Mikasa wrote: Let $P(x,y)$ denote the given statement. Now, $P(0,0)\Rightarrow f(0)^2=2f(0)\Rightarrow f(0)=0,2$ If $f(0)=0$ then $P(x,0)\Rightarrow f(x)\equiv 0\forall x\in \mathbb{Z}$ which is a contradiction. So $f(0)=2$. Now $P(0,y)\Rightarrow f(y)=f(-y)$. We claim that $f(k)=2^{k}+\dfrac{1}{2^k} \forall k\geq 0$. We will prove it by induction. We can check that the claim is true for $k=0,1,2,3,4$. Let it be true for $k=m$ and $k=m-1$ when $m\geq 1$. Then consider $P(m,1)$ and it is a one-line calculation that gives us $f(m+1)=2^{(m+1)}+\dfrac{1}{2^{m+1}}$. Now note that we got $f(k)=2^{k}+\dfrac{1}{2^k} \forall k\geq 0$, then for some $k>0$ we have, $f(-k)=f(k)=2^{k}+\dfrac{1}{2^k}=\dfrac{1}{2^{-k}}+2^{-k} \forall k\geq 0$. So the answer is $f(x)=2^{x}+\dfrac{1}{2^{x}}\forall x\in \mathbb{Z}$. Thanks to Konigsberg for pointing to my mistake, that the answer doesn't contain $|x|$,rather it's just $2^{x}+\dfrac{1}{2^{x}}$ What is the idea to try $2^{x}+2^{-x}$ as function (before using induction) Does someone have a more direct approach to solve or can someone explain this motivation?

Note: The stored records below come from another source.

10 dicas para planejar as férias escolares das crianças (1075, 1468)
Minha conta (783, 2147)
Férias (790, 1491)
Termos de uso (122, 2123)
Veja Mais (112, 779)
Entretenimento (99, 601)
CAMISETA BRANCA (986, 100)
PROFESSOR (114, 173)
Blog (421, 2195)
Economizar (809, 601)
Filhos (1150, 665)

Thanks

$f(0)=2,f(1)=\frac{5}{2}$ $f(x)f(1)=f(x+1)+f(x-1)$ or $f(x+1)=\frac{5}{2}f(x)-f(x-1)$ - reccurent sequence. $t^2-\frac{5}{2}t+1=0 \to t=2,\frac{1}{2}$ $f(x)=A*2^x+\frac{B}{2^x}$ Set $x=0,1$ we find $f(x)=2^x+\frac{1}{2^x}$